“Il cinema ha due anime, quella realistica dei Lumiere e quella fantastica di Méliès, e io ho sempre oscillato tra queste due cose e se si riescono a mettere insieme, io sono molto contento. Sono sempre stato attratto da storie che ti permettono di andare in mondi paralleli.” Così Gabriele Salvatores introduce la conferenza stampa del suo ultimo film, Il Ragazzo Invisibile, al cinema dal 18 Dicembre e distribuito in più di 400 copie nel week-end prima delle festività, “Partecipiamo alla Champions uscendo a Natale! Ora ci si gioca subito tutto in un week-end, ma mi piacerebbe riuscire a combattere il preconcetto che anche in Italia si può fare un film di supereroi. Come mi ha detto una bambina di 6 anni dopo l’anteprima “Perché ti piace?” “Perché è magico, ma ci credo.” Ecco se si riuscisse a superare questo preconcetto, allora in Italia si aprirà una bella strada.”

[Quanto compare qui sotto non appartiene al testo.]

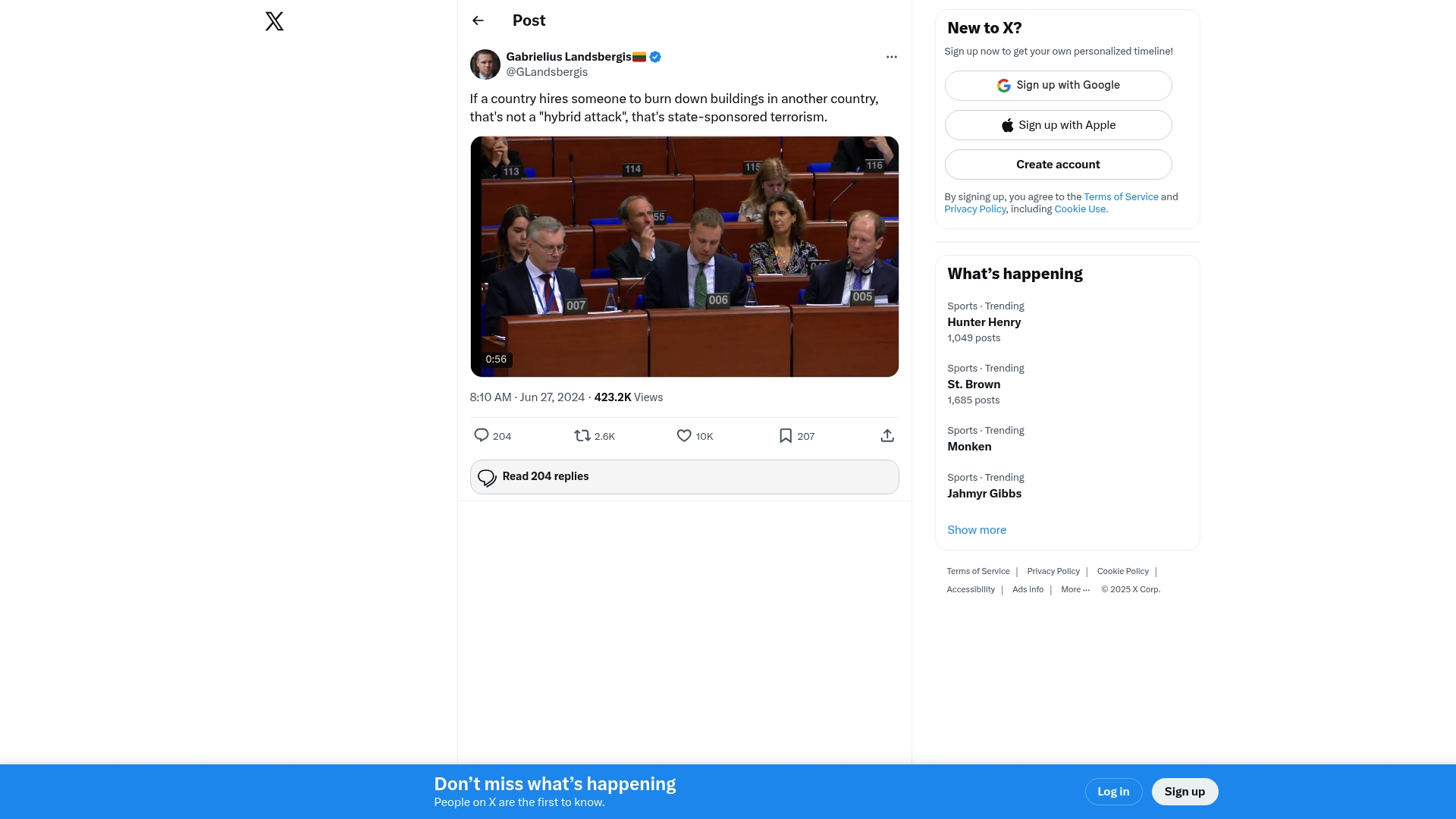Click the reply bubble icon with 204
The width and height of the screenshot is (1456, 819).
481,435
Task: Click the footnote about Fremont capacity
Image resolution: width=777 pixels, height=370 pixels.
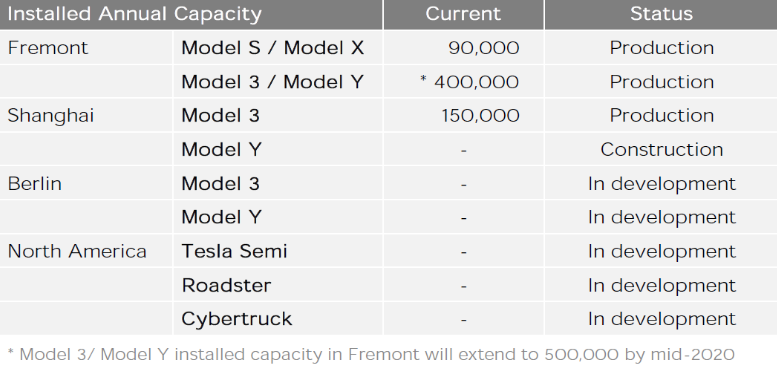Action: tap(371, 355)
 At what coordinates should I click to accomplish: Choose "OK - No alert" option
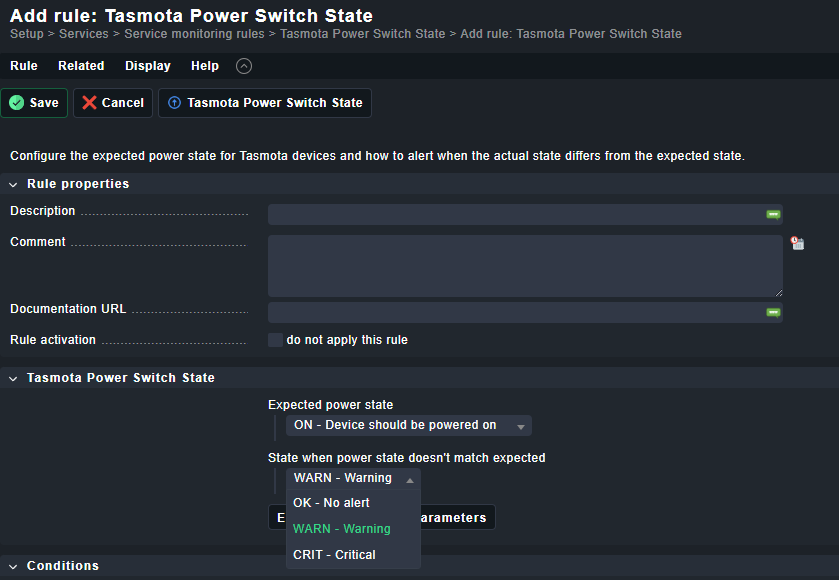pos(331,503)
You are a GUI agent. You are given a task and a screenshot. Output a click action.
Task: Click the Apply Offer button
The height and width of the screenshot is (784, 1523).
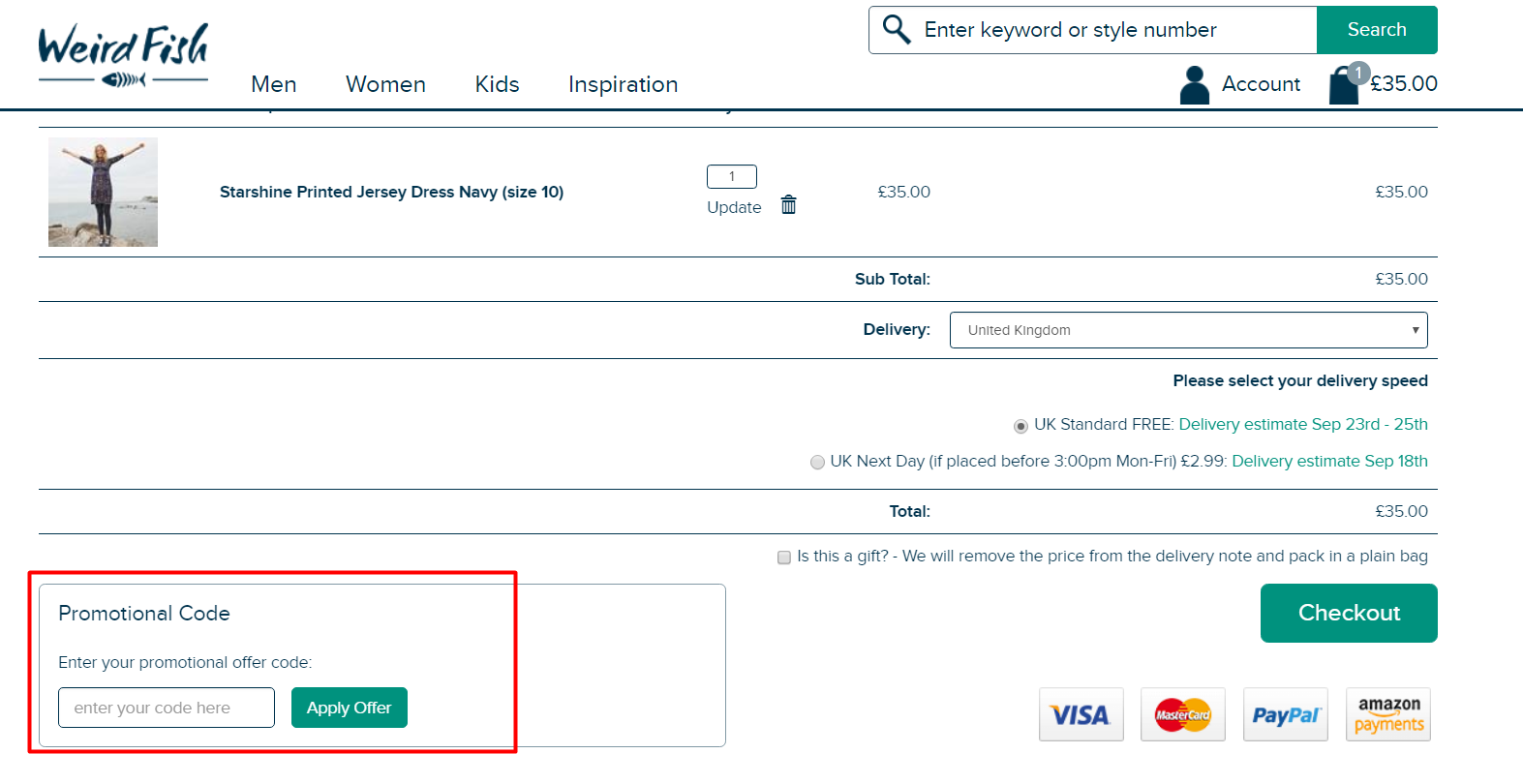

Il Ragazzo Invisibile racconta la storia di Michele, un ragazzo preso sempre di mira a scuola e che risulta invisibile a tutti i suoi coetanei, in particolare a Stella, la nuova arrivata in classe di cui lui è innamorato. Un giorno però tutto cambia, quando Michele una mattina si guarda allo specchio e scopre di essere veramente invisibile.
Come mai è così difficile fare film del genere in Italia?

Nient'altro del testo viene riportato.